-------- Exercise text

Vallabhbhai Patel Chest Institute
- Motto: Sanskrit: "निष्ठा धृति: सत्यम"
- Motto in English: "Dedicated to Truth"
- Established: January 12, 1953; 73 years ago
- Academic affiliations: University of Delhi
- Director: Dr. Raj Kumar
- Location: New Delhi, India 28°41′26.254″N 77°12′32.972″E﻿ / ﻿28.69062611°N 77.20915889°E
- Campus: Urban;
- Nickname: VPCI
- Website: vpci.org.in

= Vallabhbhai Patel Chest Institute =

Postgraduate medical institute in New Delhi, India

Vallabhbhai Patel Chest Institute is a postgraduate medical institute located in New Delhi, India, and supported by the University of Delhi. The Ministry of Health & Family Welfare of India takes care of its endowment. It has been categorized as one of the constituent colleges of the University of Delhi. The institute's teaching focuses on chest diseases as well as their treatment. The institute is maintained under the statute XX(2) of the University.

== History ==
The history of the institute dates back to the pre-independence era of India. The Bhore Committee report formed by the Ministry of Health pointed out the need of trained personnel and an institution in the field of chest diseases country. Officials, then decided to establish such an institution in the country which would train people in this field. The Directorate of Ministry of Health, Government of India, lodged an application to Sir Maurice Gwyer, the then Vice-Chancellor of University of Delhi, to start a course in chest diseases at the earliest. In 1946, Sir Maurice Gwyer constituted a committee for this purpose. On the recommendation of the committee a proposal was submitted to the Government by the Vice-Chancellor for the establishment of a new institute. In the beginning, the teaching and training facilities of the Lady Hardinge Medical College, Irwin and Silver Jubilee Hospitals in Delhi, were used by the institute. A diploma course in chest diseases was started in 1947 and Dr. R. Viswanathan, the then Deputy Director General, Health Services, Government of India, was appointed as the Honorary Director of the course. Sardar Vallabhbhai Patel, the then Deputy Prime Minister of India, laid the foundation stone of the institute on 6 April 1949. The institute is also named after him. Rajkumari Amrit Kaur opened the institute on 12 January 1953 and R. Viswanathan served as the first Director of the Institute. The hospital wing of the institute, named after Dr. R. Viswanathan, is called Viswanathan Chest Hospital [formerly known as Clinical Research Centre]. The hospital started working in 1956 but it was inaugurated on 25 October 1957 by the then President of India, Dr. Rajendra Prasad.

----------------
-------- Extracted material

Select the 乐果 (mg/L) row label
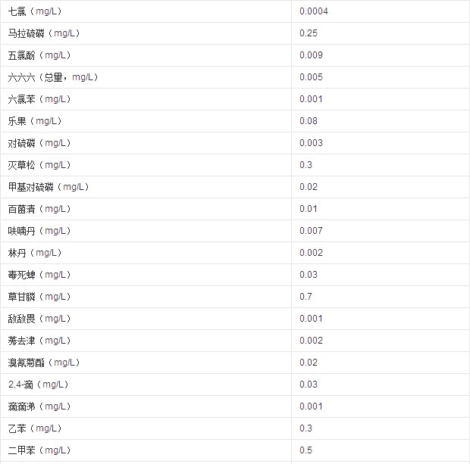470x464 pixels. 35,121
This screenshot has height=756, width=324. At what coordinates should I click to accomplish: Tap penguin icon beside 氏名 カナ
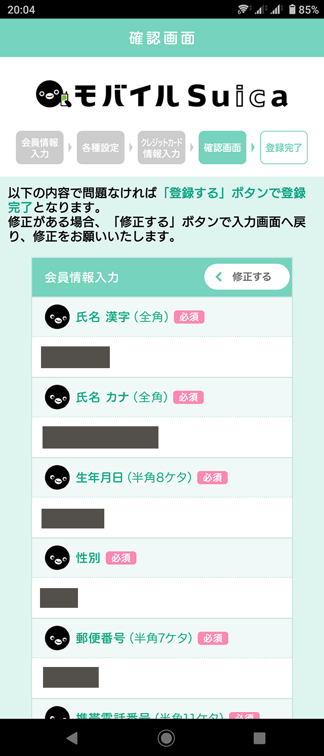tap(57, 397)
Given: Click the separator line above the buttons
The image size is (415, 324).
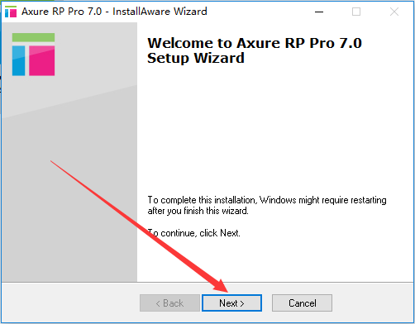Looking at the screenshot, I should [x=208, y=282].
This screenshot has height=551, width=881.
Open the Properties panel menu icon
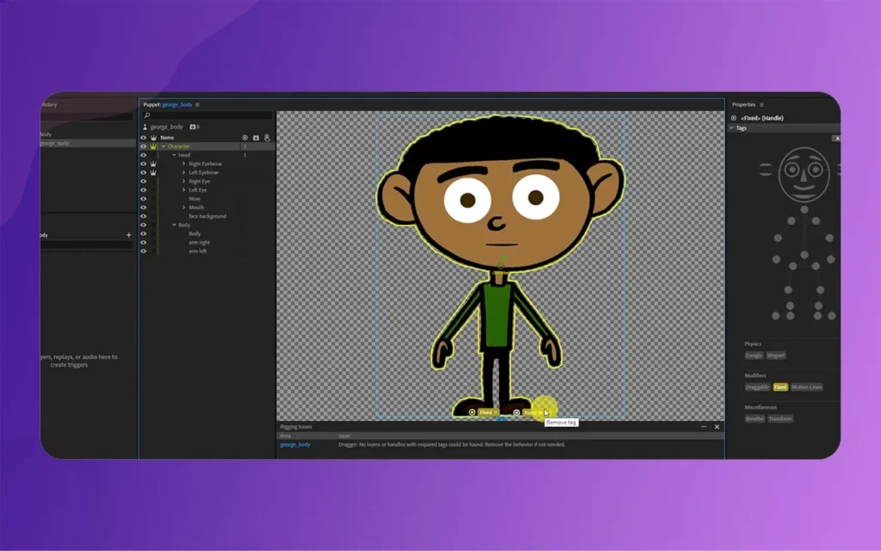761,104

----------------
-------- Extracted material

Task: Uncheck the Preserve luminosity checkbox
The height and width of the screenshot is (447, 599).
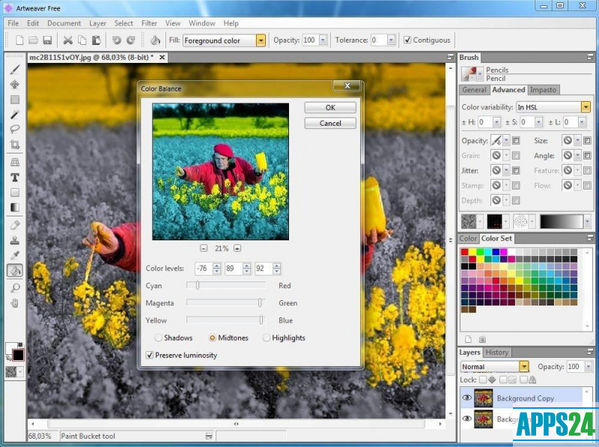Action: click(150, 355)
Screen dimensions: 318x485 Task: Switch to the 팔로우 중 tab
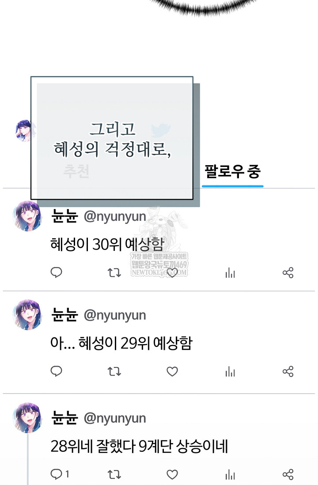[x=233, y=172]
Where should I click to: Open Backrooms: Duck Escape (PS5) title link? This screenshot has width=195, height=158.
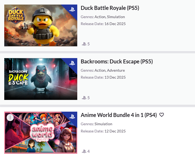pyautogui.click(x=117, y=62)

----------------

§ **Brief 1**:
Answer these questions from the text on Vallabhbhai Patel Chest Institute:
(a) Who is listed as the institute's director?
(b) In what year did Sir Maurice Gwyer constitute a committee for a course in chest diseases?
(c) Who inaugurated the hospital on 25 October 1957?
§ **Brief 2**: Write out the part of the text on Vallabhbhai Patel Chest Institute between "Vallabhbhai Patel Chest Institute is" and "of the University.", inclusive.

§ **Expected answer 1**:
(a) Dr. Raj Kumar
(b) 1946
(c) Dr. Rajendra Prasad, the then President of India

§ **Expected answer 2**:
Vallabhbhai Patel Chest Institute is a postgraduate medical institute located in New Delhi, India, and supported by the University of Delhi. The Ministry of Health & Family Welfare of India takes care of its endowment. It has been categorized as one of the constituent colleges of the University of Delhi. The institute's teaching focuses on chest diseases as well as their treatment. The institute is maintained under the statute XX(2) of the University.